-- Entries --
○ ○ ○
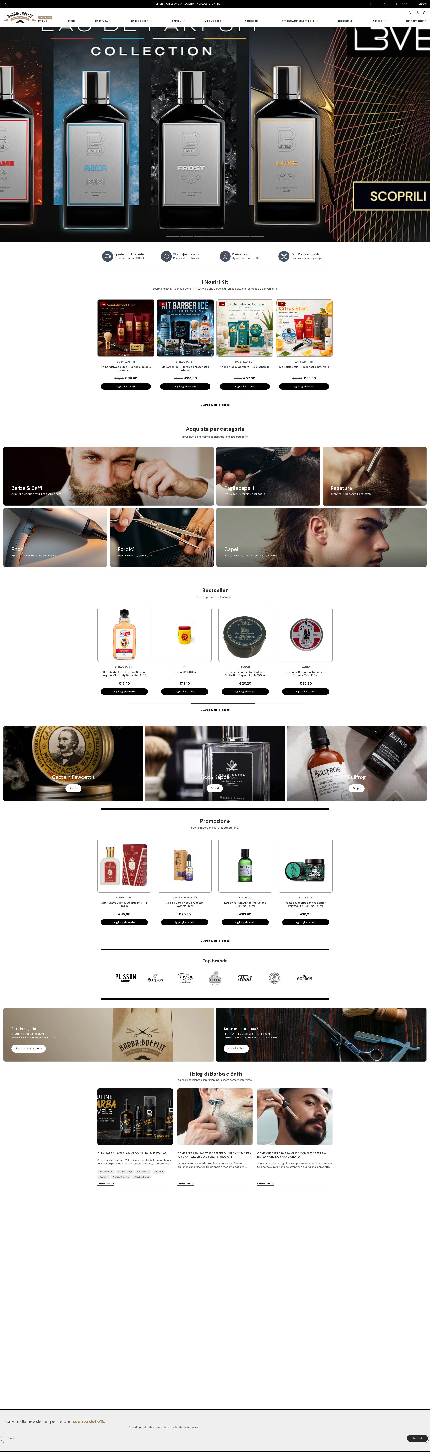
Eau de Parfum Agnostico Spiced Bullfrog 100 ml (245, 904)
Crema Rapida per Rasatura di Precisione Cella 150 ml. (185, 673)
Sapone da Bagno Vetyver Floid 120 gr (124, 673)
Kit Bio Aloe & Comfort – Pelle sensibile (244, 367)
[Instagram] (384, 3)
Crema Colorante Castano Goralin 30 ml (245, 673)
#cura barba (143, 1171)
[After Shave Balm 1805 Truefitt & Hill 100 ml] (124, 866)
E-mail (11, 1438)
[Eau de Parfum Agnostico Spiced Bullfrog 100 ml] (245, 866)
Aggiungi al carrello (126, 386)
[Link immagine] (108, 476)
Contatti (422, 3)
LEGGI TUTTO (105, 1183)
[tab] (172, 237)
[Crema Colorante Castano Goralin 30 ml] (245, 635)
○ ○ ○
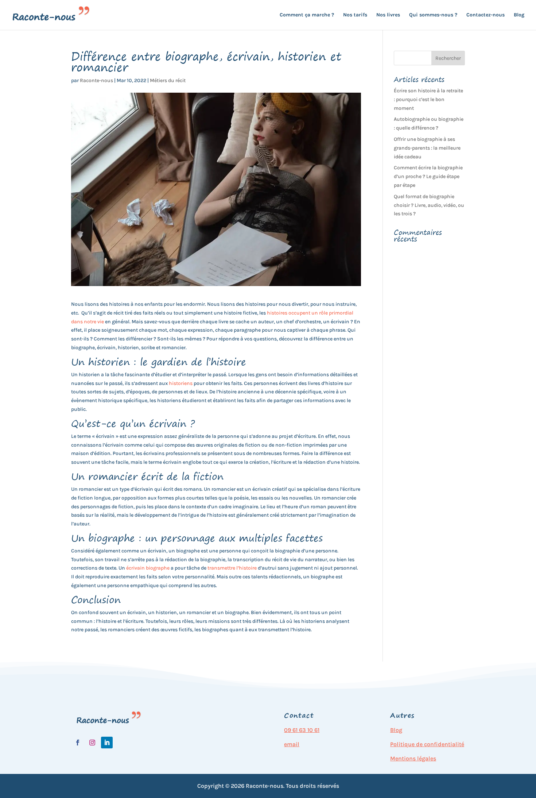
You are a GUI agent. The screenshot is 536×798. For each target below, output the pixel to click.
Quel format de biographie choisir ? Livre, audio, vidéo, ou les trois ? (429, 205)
○ ○ ○
-- What to produce --
Gather every line in the records that contains the word "Castano" and copy each one out in full.

-- The response --
Crema Colorante Castano Goralin 30 ml (245, 673)
[Crema Colorante Castano Goralin 30 ml] (245, 635)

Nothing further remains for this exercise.